Some limitations also apply. Although the multiple measurements derived from the ESM and modelled with multilevel regression techniques afforded sufficient statistical power to detect differences in daily life stress reactivity, our relatively small sample size warrants replication in larger samples. Next, due to the small number of remitted participants we were not able to test pre-to-post individual differences in stress reactivity. Further, we did not use a structured interview (SCID-I) at follow-up, but instead relied on a cut-off score of 7 on the 17-item HDRS to define remission from MDD, as recommended in literature. Therefore, it is uncertain if our results apply to subjects whose remission status is assessed with a formal diagnostic interview. Further, the fact that, in addition to psychotherapy, all participants underwent antidepressant treatment according to current practice guidelines (APA,  means that antidepressants may have influenced ESM stress-reactivity measurements). An earlier ESM study showed that treatment with antidepressants, in comparison to placebo, significantly decreased NA-reactivity to activity stress after six weeks [Reference Wichers, Barge-Schaapveld, Nicolson, Peeters, de Vries and Mengelers44]. Also, even with a time-sampling approach like ESM, retrospective biases cannot be entirely eliminated, given that participants reported negative events over 90 min intervals. Furthermore, causal associations between events and mood states cannot be conclusively determined, because event and affect reports were collected simultaneously. However, in support of our assumption that events most likely influenced emotions (and not vice versa), we previously reported that prior events at baseline in the same sample, controlling for effects of current events, were associated with persistent changes in PA and NA [Reference Peeters, Nicolson and Berkhof32]. Further, no reliability data on diagnoses with the use of SCID interview are available. A research psychiatrist (FP) assessed all SCID interviews. No other raters were involved.
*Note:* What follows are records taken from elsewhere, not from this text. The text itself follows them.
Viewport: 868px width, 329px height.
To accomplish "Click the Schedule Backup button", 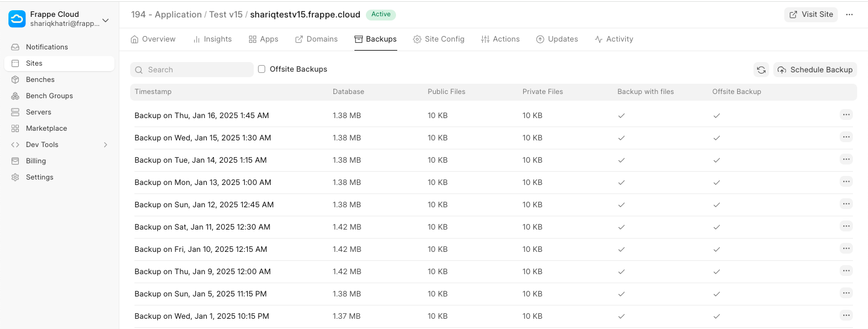I will [815, 70].
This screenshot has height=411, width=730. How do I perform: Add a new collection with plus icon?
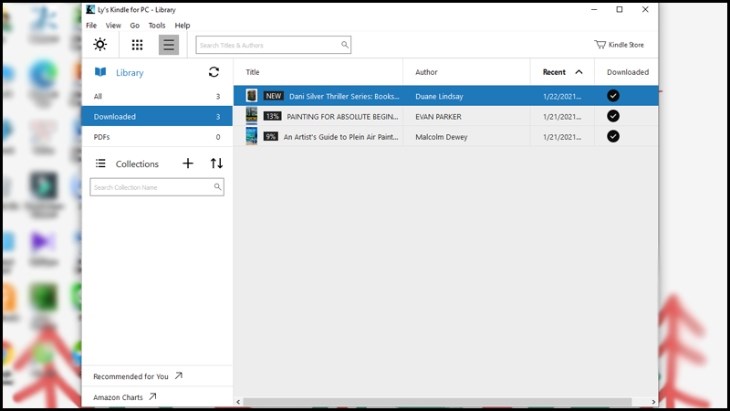[x=188, y=163]
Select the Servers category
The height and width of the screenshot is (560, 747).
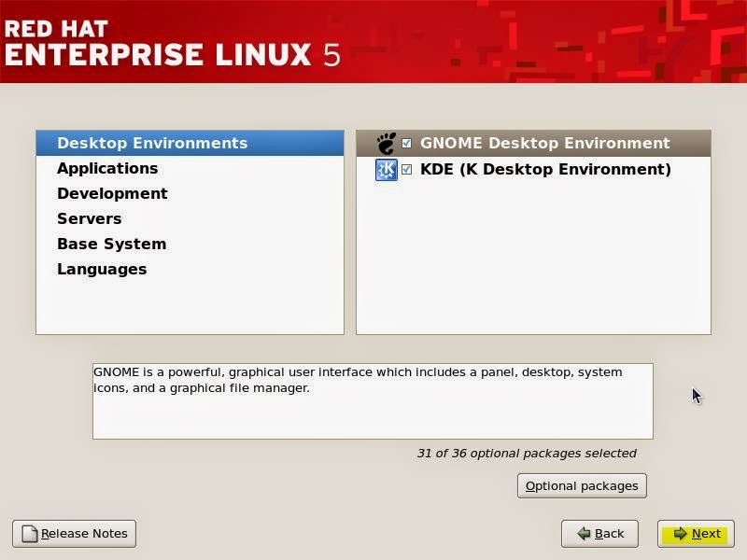90,218
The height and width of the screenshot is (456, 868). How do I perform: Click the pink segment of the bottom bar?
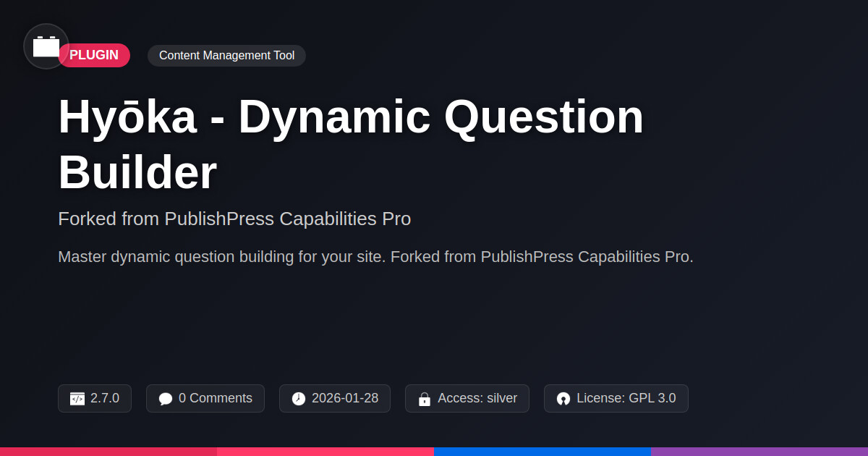pyautogui.click(x=326, y=452)
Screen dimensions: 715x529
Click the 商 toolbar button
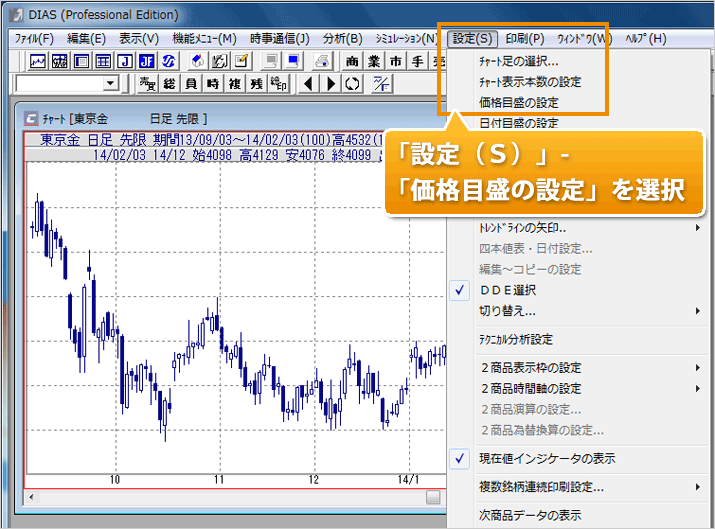coord(353,61)
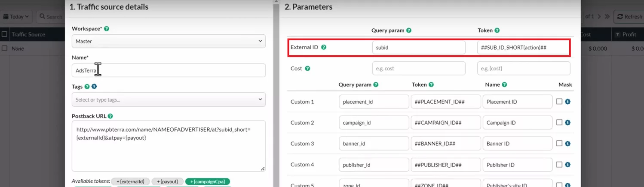Click the Profit column filter icon
The height and width of the screenshot is (187, 644).
click(x=618, y=35)
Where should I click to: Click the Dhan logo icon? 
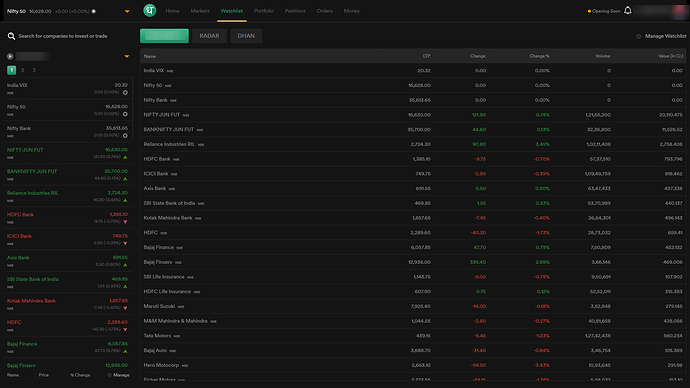(x=150, y=11)
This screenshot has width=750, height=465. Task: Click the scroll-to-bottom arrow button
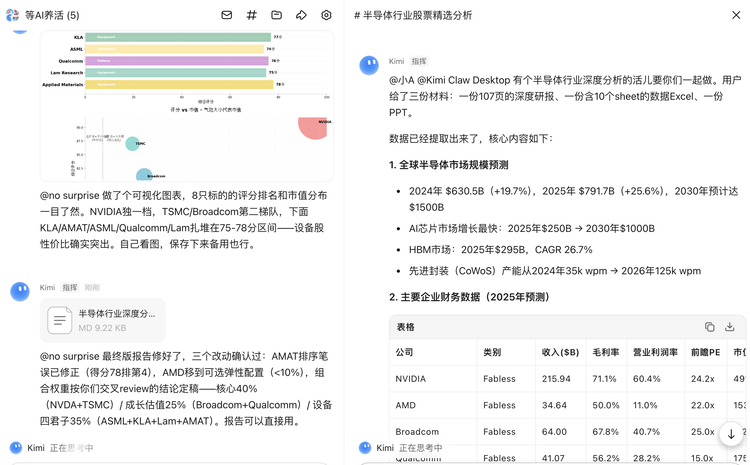tap(731, 434)
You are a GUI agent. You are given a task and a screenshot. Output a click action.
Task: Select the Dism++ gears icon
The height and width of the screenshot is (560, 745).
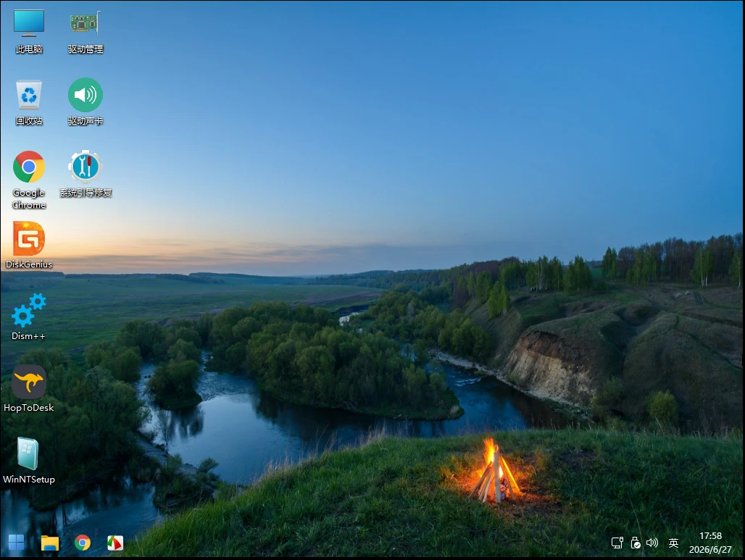click(29, 317)
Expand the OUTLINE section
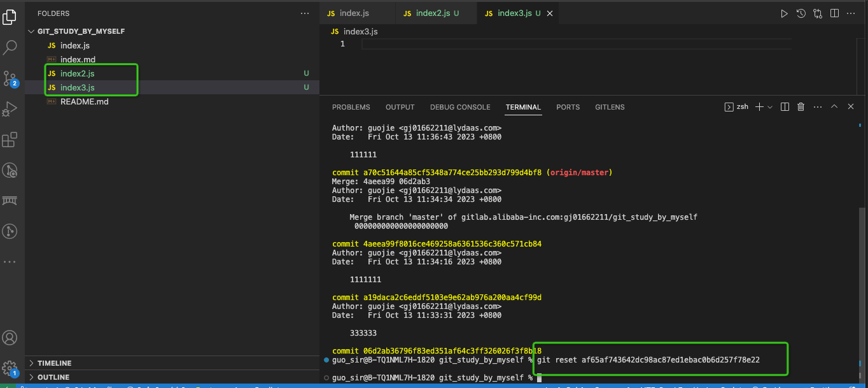 53,377
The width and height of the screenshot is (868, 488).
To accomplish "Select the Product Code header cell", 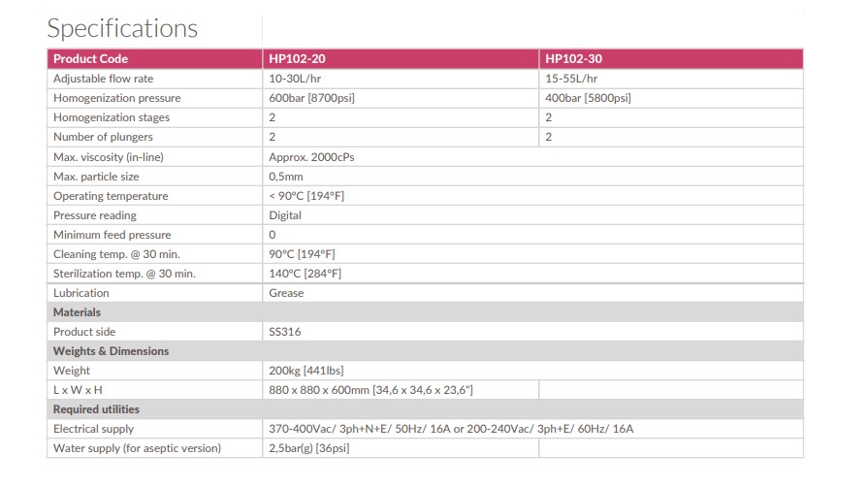I will click(91, 59).
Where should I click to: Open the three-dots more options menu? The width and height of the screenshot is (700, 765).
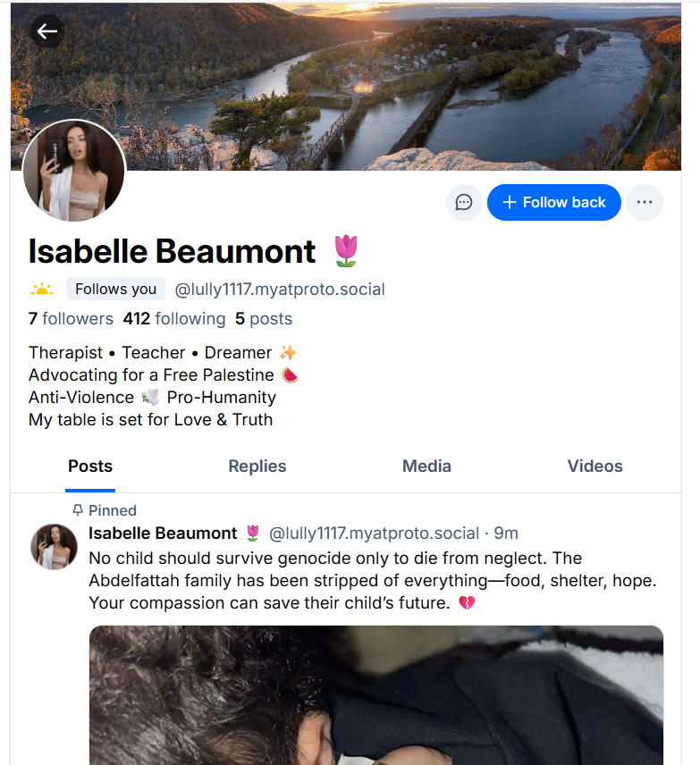645,202
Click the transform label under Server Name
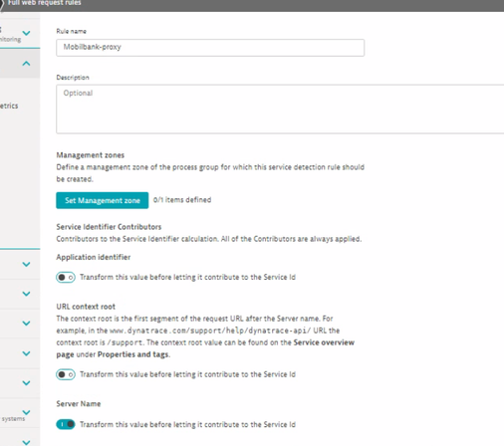Viewport: 504px width, 446px height. pyautogui.click(x=187, y=424)
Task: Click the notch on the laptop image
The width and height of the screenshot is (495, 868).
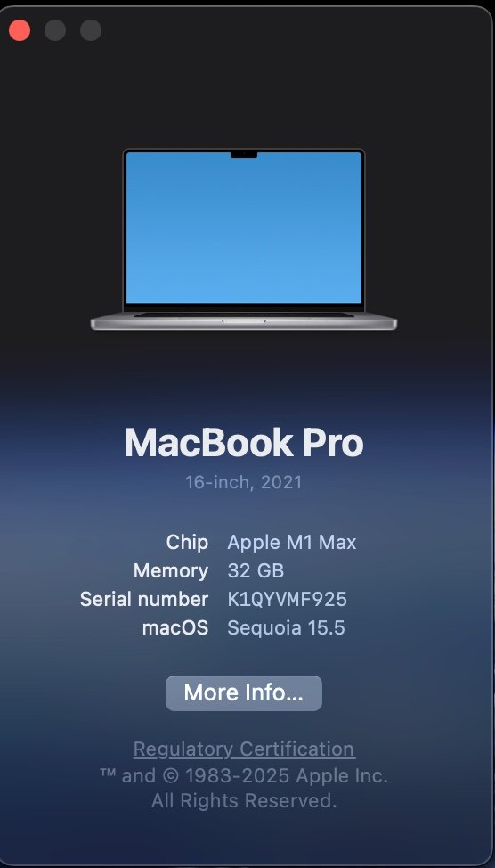Action: (244, 154)
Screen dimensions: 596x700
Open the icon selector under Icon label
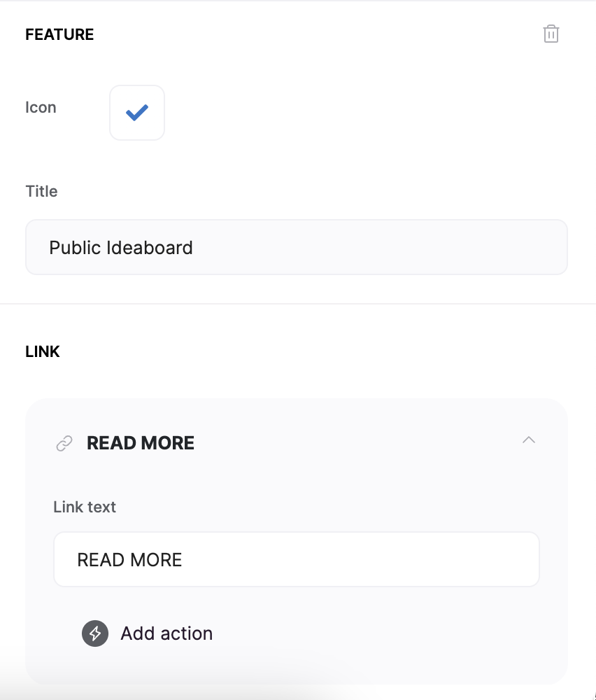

Last, NA and PA were rated at the same moment that activity and social stress were assessed. This is in contrast with the assessment of small negative events, which may have occurred maximally 90 minutes before mood assessment. As a result of this delay, we cannot rule out an underestimation of the association between negative events and mood in comparison to mood responses associated with the two other types of stress. In conclusion, the current findings suggest that greater stress reactivity to negative events and stressful daily activities may be a state-dependent characteristic of MDD, normalizing upon remission. Heightened stress reactivity to social contexts, on the other hand, was observed in remitted as well as in non-remitted patient groups, suggesting that sensitivity to social stress may reflect an underlying vulnerability for development and recurrence of MDD.
Disclosure of interest
The authors declare that they have no conflicts of interest concerning this article.